ZIMBABWE

Mental health advocate’s YouTube channel helps peers
After taking note of several suicides on campus every year and little mental health support from the university authorities, a student at Zimbabwe’s National University of Science and Technology (NUST), Lancelot Matange Jnr, decided in 2019 to take action to prevent the unnecessary loss of lives.The civil and water engineering university student, now in his final year, started mental health awareness campaigns with the main message ‘No to suicide’. Through his work on campus, Matange also started a YouTube channel, ELITE TV, focusing on students’ issues.
“I realised that NUST records cases of suicides each year, so the idea was to talk to students about the issues concerning suicide which are usually ignored. I opened a platform for them to participate.
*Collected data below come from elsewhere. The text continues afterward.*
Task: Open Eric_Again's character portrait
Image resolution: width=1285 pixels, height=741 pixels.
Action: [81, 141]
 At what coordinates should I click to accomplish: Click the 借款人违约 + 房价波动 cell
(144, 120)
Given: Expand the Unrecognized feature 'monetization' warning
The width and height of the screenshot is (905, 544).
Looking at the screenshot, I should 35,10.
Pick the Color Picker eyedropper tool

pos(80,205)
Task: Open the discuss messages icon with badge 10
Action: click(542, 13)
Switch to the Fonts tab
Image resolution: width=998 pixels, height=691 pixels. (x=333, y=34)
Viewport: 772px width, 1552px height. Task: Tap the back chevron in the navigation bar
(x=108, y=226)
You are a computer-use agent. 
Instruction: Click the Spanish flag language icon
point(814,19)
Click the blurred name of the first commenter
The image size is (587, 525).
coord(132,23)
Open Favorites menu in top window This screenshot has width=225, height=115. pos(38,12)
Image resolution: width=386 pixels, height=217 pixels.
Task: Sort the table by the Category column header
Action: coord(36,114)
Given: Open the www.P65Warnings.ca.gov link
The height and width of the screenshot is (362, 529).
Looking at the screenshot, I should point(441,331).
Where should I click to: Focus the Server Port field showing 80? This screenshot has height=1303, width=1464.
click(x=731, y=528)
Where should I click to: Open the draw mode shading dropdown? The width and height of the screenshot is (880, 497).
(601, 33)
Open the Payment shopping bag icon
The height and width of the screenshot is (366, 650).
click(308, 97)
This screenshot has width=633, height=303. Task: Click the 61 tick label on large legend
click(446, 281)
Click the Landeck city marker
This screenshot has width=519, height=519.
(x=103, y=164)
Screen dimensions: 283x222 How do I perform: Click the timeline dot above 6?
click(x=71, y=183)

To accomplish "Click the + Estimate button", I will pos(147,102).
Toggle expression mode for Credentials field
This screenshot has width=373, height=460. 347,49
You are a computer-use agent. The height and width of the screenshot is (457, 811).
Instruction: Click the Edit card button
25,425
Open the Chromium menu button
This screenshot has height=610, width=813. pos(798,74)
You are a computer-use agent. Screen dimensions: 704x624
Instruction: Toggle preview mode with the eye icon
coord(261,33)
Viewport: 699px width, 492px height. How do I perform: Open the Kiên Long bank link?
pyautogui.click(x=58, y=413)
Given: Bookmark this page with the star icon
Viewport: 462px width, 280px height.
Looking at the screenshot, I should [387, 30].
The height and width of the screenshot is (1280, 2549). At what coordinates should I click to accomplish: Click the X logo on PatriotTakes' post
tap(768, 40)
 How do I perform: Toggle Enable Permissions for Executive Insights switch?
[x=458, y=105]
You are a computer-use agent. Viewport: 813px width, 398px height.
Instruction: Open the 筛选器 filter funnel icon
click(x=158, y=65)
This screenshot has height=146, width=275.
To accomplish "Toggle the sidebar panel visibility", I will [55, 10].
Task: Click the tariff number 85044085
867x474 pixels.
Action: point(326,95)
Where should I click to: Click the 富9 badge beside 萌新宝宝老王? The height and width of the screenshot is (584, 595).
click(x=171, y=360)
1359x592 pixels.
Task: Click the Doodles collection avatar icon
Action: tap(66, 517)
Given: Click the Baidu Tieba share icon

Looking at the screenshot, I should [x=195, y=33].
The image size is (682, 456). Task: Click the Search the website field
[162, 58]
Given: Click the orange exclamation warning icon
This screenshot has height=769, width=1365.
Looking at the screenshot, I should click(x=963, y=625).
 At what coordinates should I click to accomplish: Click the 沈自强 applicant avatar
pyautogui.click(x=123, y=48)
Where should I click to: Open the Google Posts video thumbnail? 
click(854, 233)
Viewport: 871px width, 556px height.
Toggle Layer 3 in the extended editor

“Mental health is a big problem on campus. It also leads to drug abuse, so I aim to minimise the impact through my campaigns. I realised that the main causes of suicide and drug abuse are finances, academics and social aspects like relationships, so there is a need to invest a lot in such campaigns to save lives,” Matange said.
Since he is a mental health advocate on campus, many students approach him to seek help. But if the issue is financial, there is not much he can do.
Information dissemination is lacking
Matange said there is a need to open more platforms such as on WhatsApp to allow students to talk about issues troubling them. He said that, now, his work is restricted to his university, but he hopes to take his programmes to other universities in the country.
“I also created my YouTube channel after realising that there was a big gap at our institution concerning information dissemination concerning the social welfare of students. I had to fill the gap through a movement called Takachilla which impacted on a lot of students at NUST, and that I hope to expand to other tertiary institutions, too,” he said.
Matange said he also offers career guidance because of the need on campus. “I spent one full academic year doing architectural studies at NUST and later realised that I had taken the wrong path. I was not passionate about architecture. It is, indeed, a very good programme, but, with my mathematics and physics background, I was not very passionate about it.
“My first choice during application was civil engineering, then medicine. I put architecture as my last option thinking they would not give a maths, physics, and chemistry student architecture, only to realise otherwise. Although architecture includes some aspects of civil engineering, it is just not the same,” Matange said.
Saving students from mistakes
That experience gave rise to his Degree Programme Insight plan. “I had an opportunity to change direction as I had good grades, but it affected me mentally thinking of all the fees my parents had paid for one year. Also, my dad passed during that time.
“I asked my mother and she allowed me to start a new programme that I was passionate about and now I’m going for my final year. That’s where Degree Programme Insight was born, because I didn’t want other prospective students to go through what I went through.”
Matange said he interviews various students from different faculties about their degree programmes. He said students have applauded his initiative as helpful and urged him to spread it across the country. If he gets financial aid, he will publish and upload more videos of the outcome of that work, Matange said.
He also runs a university election watch programme in which he interviews prospective student leaders. He said he asks them about the welfare of students, what they are going to do when they are elected to office, and the details of their manifestos while other students are listening, usually in WhatsApp groups during election time at NUST.
“These interviews have been helping students to choose the right candidates for various ministries who would boldly represent them on various issues at varsity,” he explained.
“I also started the graduation ceremony interviews in 2019 after realising that a lot of students dropped out during their programmes. So the interviews are there to inspire other students. I would interview students about how they made it, and who inspired them, which will, in the end, encourage a lot of students to continue pushing.
“I interview the parents also about the challenges they face during their children’s studies, which encourages parents out there to continue financing their children.”